We have changed the format to Breakdown this year. The Racer X staff will pose some burning questions from the weekend and I'll take my best crack at them.
All of these opinions are my own and usually in stark contrast to anything Steve Matthes would believe.
Does the lack of practice time really matter?
It can go both ways. In a situation like Saturday night, it wouldn't really matter for most because the track is so muddy. The riders aren't jumping big combinations or searching for the fastest lines. The mud eliminates all of that and makes it much more about avoiding the crash or mechanical failure that can ruin a race.
If the rain doesn’t come, though, and riders get a decent racetrack, it definitely matters. The riders that can mentally sort through the different track options quickly will have the advantage. There is less video to study and the track just hasn’t been worked in quite yet. The elite riders might be able to still put a big rhythm together during the main event that the one practice didn’t allow. James Stewart was great at this. When there is less data and video to draw from, the more adaptable riders tend to succeed.
How crazy is it to be doubling and even tripling in these conditions?
It’s impressive, no doubt. Every time a rider commits to a triple in sloppy mud, there is always that moment of truth where full trust is put in the tires to stick during hard acceleration. If the rider spins or cross ruts after he is committed, bad things are almost always going to happen. It’s risk/reward but if you can put together even the most basic of double jumps, the finish line jump, and throw in a triple, you can gain multiple seconds per lap on your rivals.
To an outsider, it would seem dumb to run anything but roll-offs in these conditions. But some riders prefer tears-offs. Why?
I believe some of it is generational and some is preference. The older generation was dependent on roll-offs because laminated tear-offs didn’t exist. With a maximum of four to five tear-offs possible before vision became distorted, the only realistic option was roll-offs. It wasn’t even a question or given a second thought. Nowadays, with the possibility of running up to 28 laminated tear-offs for most (it gets blurry past that), riders who aren’t comfortable with roll-offs’ narrow vision window or don’t like the added weight to the goggle, or worry about water getting behind the roll-off stream (most common issue), there is a secondary option. I still think roll-offs are the most reliable option (with a couple of tear-offs on top of that for the first turn).
It was just a mud race, but is Justin Bogle turning things around?
It would certainly appear so. The mud is not really the greatest indicator of momentum, but his Oakland ride was much better, too. The biggest factor is his incredibly good starts, but he is building from them and making headway during the actual racing as well.

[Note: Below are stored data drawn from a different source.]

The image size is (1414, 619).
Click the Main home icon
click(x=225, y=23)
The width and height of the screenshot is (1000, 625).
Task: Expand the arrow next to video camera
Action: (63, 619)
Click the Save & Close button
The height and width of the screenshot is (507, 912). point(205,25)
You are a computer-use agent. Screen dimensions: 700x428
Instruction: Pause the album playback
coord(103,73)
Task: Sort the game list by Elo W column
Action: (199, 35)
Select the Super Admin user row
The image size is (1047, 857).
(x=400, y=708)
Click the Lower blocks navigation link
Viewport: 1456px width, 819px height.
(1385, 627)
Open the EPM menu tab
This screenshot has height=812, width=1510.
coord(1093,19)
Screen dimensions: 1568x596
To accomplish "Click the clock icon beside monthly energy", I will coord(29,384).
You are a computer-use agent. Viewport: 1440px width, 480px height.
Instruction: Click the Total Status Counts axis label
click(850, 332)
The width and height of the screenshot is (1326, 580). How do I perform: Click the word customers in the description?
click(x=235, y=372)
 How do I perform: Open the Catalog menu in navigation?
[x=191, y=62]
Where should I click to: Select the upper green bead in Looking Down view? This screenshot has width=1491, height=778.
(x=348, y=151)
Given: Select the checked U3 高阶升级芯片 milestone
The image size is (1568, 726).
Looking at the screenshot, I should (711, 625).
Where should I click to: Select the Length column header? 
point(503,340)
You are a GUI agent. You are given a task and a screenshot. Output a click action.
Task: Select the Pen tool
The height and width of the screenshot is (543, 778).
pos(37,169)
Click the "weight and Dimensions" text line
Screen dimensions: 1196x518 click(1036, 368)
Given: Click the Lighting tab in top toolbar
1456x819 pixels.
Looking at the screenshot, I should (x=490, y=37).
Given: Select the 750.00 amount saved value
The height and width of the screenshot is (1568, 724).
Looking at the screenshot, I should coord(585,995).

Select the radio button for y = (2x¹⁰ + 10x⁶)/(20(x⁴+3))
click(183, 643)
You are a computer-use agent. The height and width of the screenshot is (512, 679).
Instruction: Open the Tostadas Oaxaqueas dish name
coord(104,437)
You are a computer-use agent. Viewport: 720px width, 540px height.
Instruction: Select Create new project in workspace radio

His speed looks close to where it needs to be and if he can continue to stay healthy, the fitness will show up sooner or later. Progress snowballs, creating confidence most importantly of all. If he can continue to grab holeshots, he is going to be hanging around the top five consistently by season’s end.
Anything to worry about for Cooper Webb?
Not in the least. Sure, he lost points which isn’t helpful, but I thought he rode well minus the crashing. He was great in timed qualifying and proved that none of this is a fluke. If he wins this title, he will have to beat the best of the best straight up but as far as being concerned with a bad night in the mud, I am nowhere near that. He has more wins than anyone else and looks confident.
Adam Cianciarulo avoided the big mistake under pressure last week, and in the mud this week. Has he finally turned the corner?
I am week-to-week with Adam but yes, I am hoping this is a break through. He is the fastest rider in this class (arguably with Dylan Ferrandis) but has always shown a tendency to make inopportune mistakes. If he didn’t melt down at A1 and then toss away another sure win in the first main at A2, this title would look much differently than it does. He would have a nice points lead and be the easy favorite to win this title. Unfortunately, all of those things did happen, and he is in a dogfight. Last night was a huge step forward towards accomplishing his main goal but he is going to need to avoid the mistakes down the stretch. This series is too short to give away big points on any given night. I think the most critical moments will be in the East/West races where more point separation might happen.